I didn't find a good heading for this, so an explanation is in order.
English actually provides a morphological example of this idea:
he | she | you
him | her | you
his | her | your
his | hers | yours
So, each of these three pronouns conflate some form that a different pronoun distinguishes. But what other fields besides morphology could we have different behaviors in the pronouns?

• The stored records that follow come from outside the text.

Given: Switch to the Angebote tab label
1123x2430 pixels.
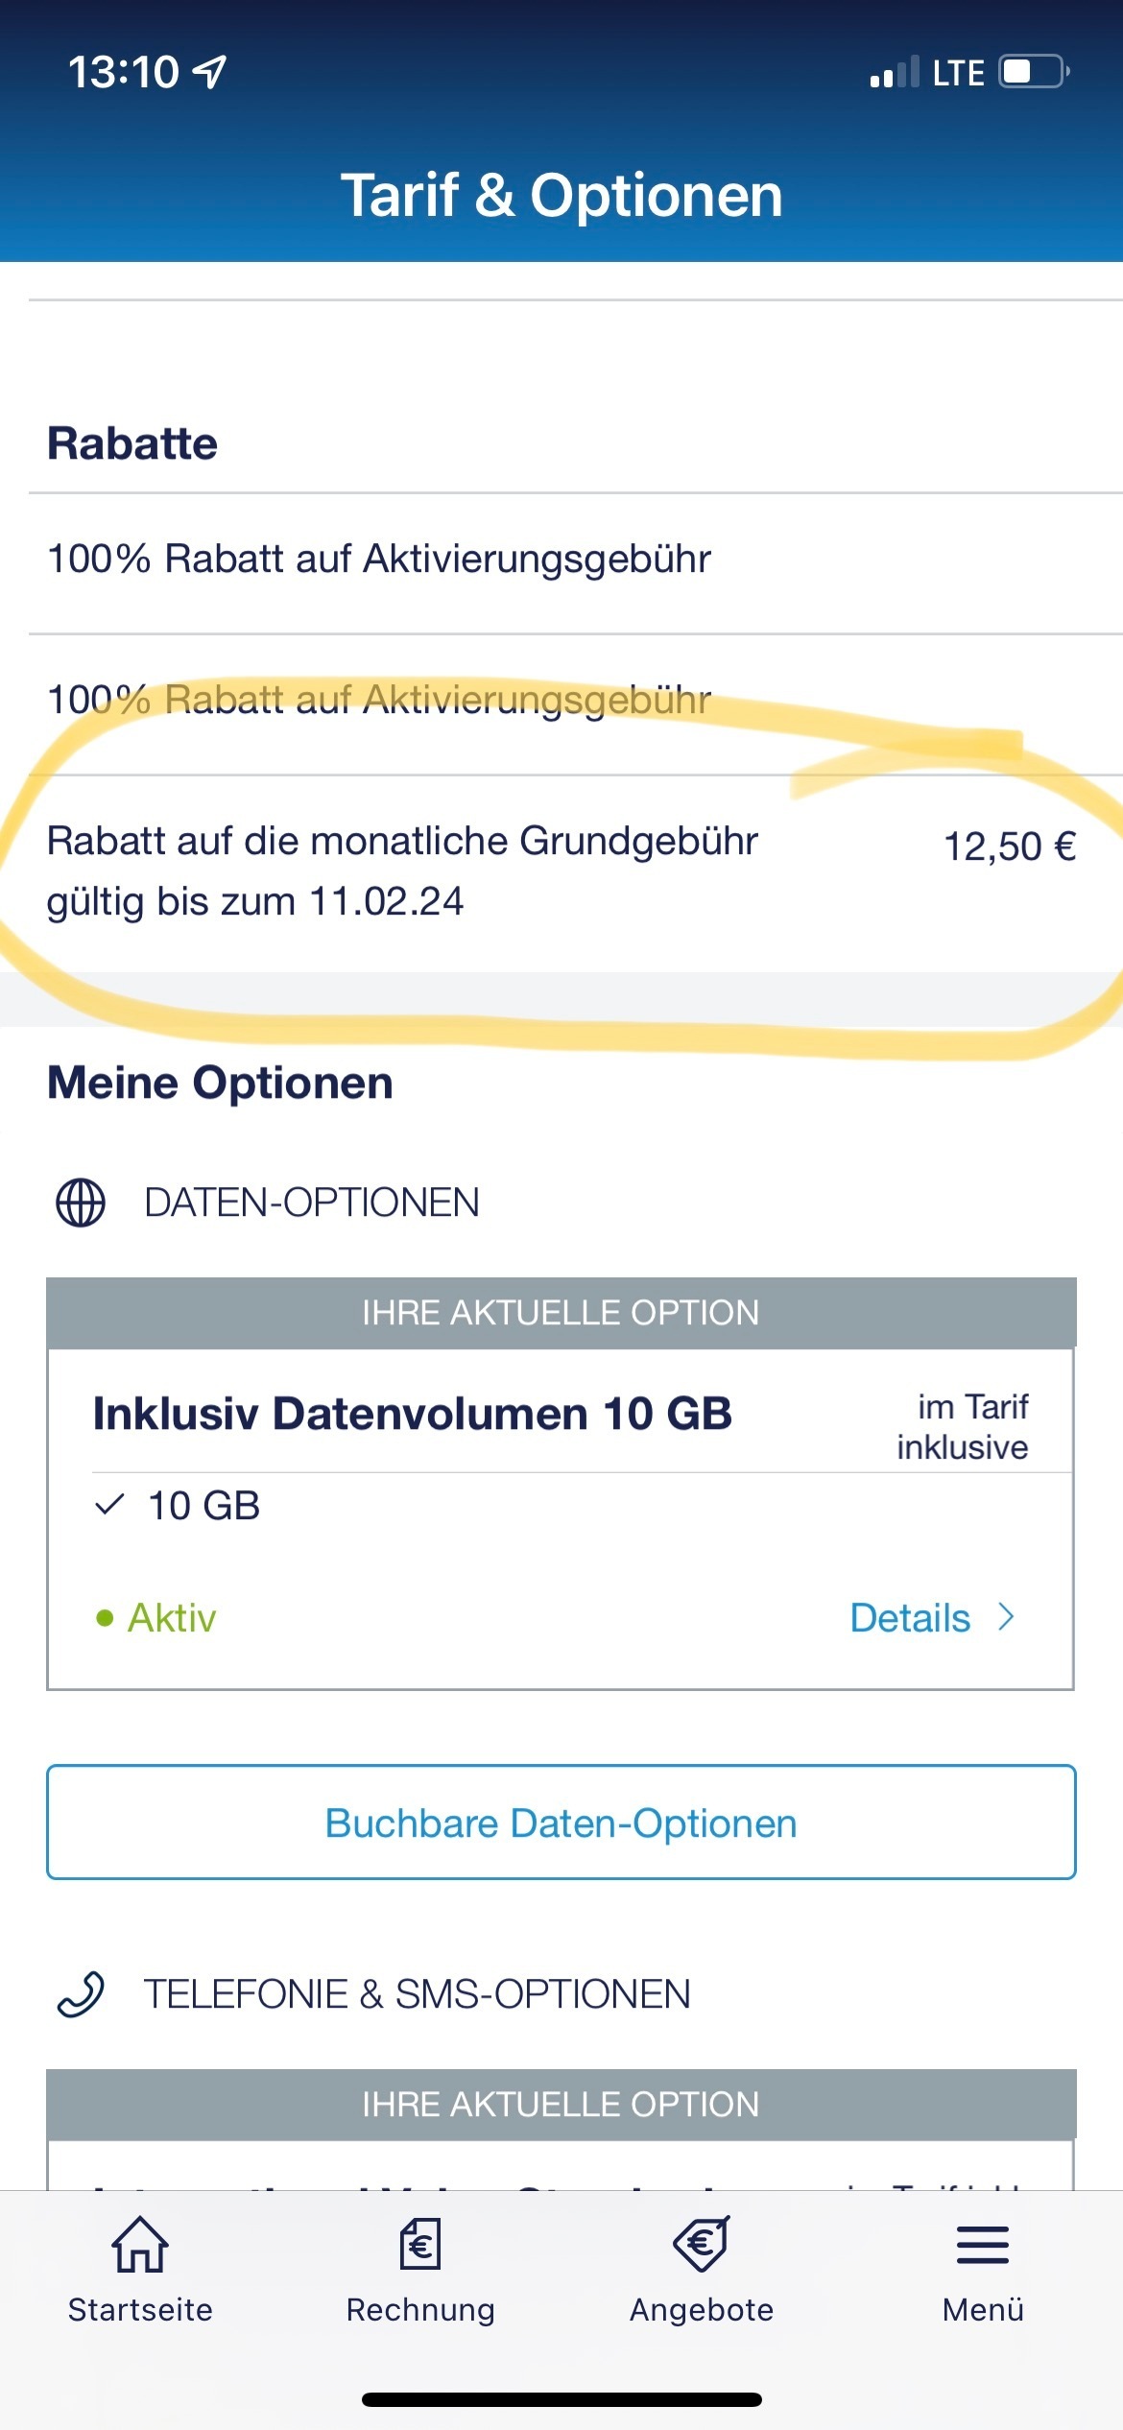Looking at the screenshot, I should tap(702, 2310).
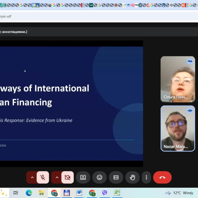Select Nazar Mala participant video tile
The height and width of the screenshot is (198, 198).
[178, 128]
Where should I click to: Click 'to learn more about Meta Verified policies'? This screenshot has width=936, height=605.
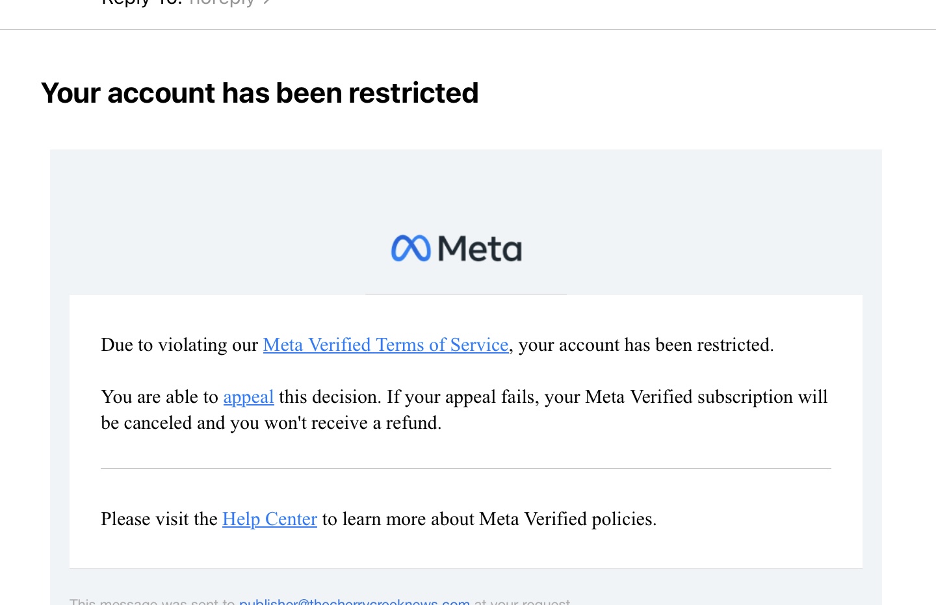pyautogui.click(x=489, y=519)
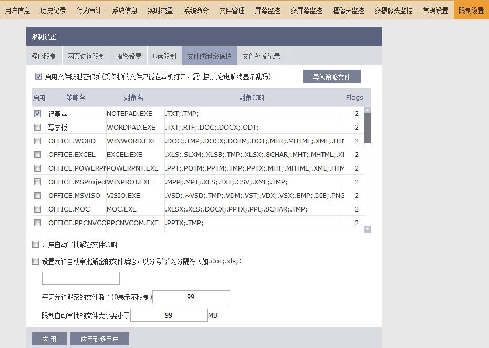Click the 应用 button
Image resolution: width=489 pixels, height=348 pixels.
point(49,339)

1. Purely word-order based differences
Maybe the masculine and feminine pronouns (or the plurals or whatever) behave differently in the vicinity of adpositions, verbs or other nouns, consider a language where these were the only way of expressing possession:
the car of his
her car
i.e. the car of hers / his car would not be on the table
This, I think, is a fairly probable difference that I would not be surprised to find even in some Indo-European language, and at the very least as a statistical piece of grammar (i.e. "SOV for masculine pronoun objects 80% of the time, SVO 20%, and for feminine pronoun objects it's 60% vs. 40%). In my dialect of Swedish, I am also fairly sure that NOUN POSS (where POSS is possessive pronoun) is more common for a few pronouns, and POSS NOUN is more common for a few others.
2. Referential scope
The anaphoric properties of pronouns can be an interesting aspect of grammar. One could consider a language where the properties of masculine and feminine pronouns (or neuter pronouns or whatever) are distinct. Here are some examples of possible differences:
2.1 Implicit references
In some sense, the Swedish, German, Russian and Ukrainian 'it' (det, es, это, це) all seem to behave slightly different from the other third person pronouns, in that they sometimes clearly have non-neuter reference, and also are used to refer in somewhat implicit ways. I have no better way of phrasing what I mean by "implicit ways", but the example here should suffice:
Vem är det? Det är min bror. (Who is it? It is my brother. Not "he is my brother".)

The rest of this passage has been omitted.